Criterion 1. Impact of the condition on the health of individuals and populations
The proposal addresses the following questions:
- Is the condition or disease associated with a significant burden in the U.S. population, in terms of prevalence, mortality, morbidity, individual suffering, or loss of productivity?
- Alternatively, does the condition or disease impose a significant burden on a smaller number of people who have a rare disease?
Criterion 2. Potential for the study to improve health care and outcomes
The proposal has the potential to lead to meaningful improvement in the quality and efficiency of care and to improvements in outcomes that are important to patients. It addresses the following questions:
- Does the research question address a critical gap in current knowledge?
- Has it been identified as important by patient, caregiver, or clinician groups?
- Do wide variations in practice patterns suggest current clinical uncertainty?
- Is the research novel or innovative in its methods or approach, in the population being studied, or in the intervention being evaluated, in ways that make it likely to improve care?
- Do preliminary studies indicate potential for a sizeable benefit of the intervention relative to current practice? How likely is it that positive findings could be disseminated quickly and affect changes in current practice?
Criterion 3. Technical merit
The proposal has the technical merit to meet study goals. It includes:
- A clear research plan with rigorous methods and key milestones and timeline clearly articulated
- A research team with necessary expertise
- A research environment sufficient to support the conduct of the work with appropriate resources
- A diverse study population with respect to age, gender, race, ethnicity, and clinical status, as appropriate
- A focus on a defined population for whom effectiveness information is particularly needed
- Will there be any matching funds or in-kind support from other sources that will help co-support the project?
Criterion 4. Patient-centeredness
The proposal demonstrates patient-centeredness. It addresses the following:
- Is the research focused on questions that affect outcomes that matter to patients and their caregivers?
- Does the research address one or more of the key questions mentioned in PCORI’s definition of patient-centered outcomes research?
- How credible are claims that engaged patients and stakeholders will exert meaningful influence on the design and conduct of the research to ensure patient-centeredness of the questions and outcomes addressed?
Criterion 5. Patient and stakeholder engagement
The proposal integrates patients and stakeholders in the development of the research plan and in key elements of conducting the research. It addresses the following:
- Does the proposal describe how patients and stakeholders were or will be identified and engaged in the research?

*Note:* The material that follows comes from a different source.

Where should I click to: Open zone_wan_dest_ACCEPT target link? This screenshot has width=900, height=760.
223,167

- Are the roles of patients and key stakeholders significant in formulating the study’s research questions, hypotheses, and design and in the study’s conduct and dissemination of results?

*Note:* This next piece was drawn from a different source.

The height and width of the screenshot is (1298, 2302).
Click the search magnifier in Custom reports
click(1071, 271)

- Are the roles proposed for patients and stakeholders in any planned dissemination or implementation plans meaningful and likely to be effective?
- If engagement is not applicable to the proposed research, does the application justify why it is not?
Criterion 6. Potential for meaningful follow-on studies or grants
How likely is it that the expected results will be lead to meaningful follow-on PCOR or CER projects and externally funded grants?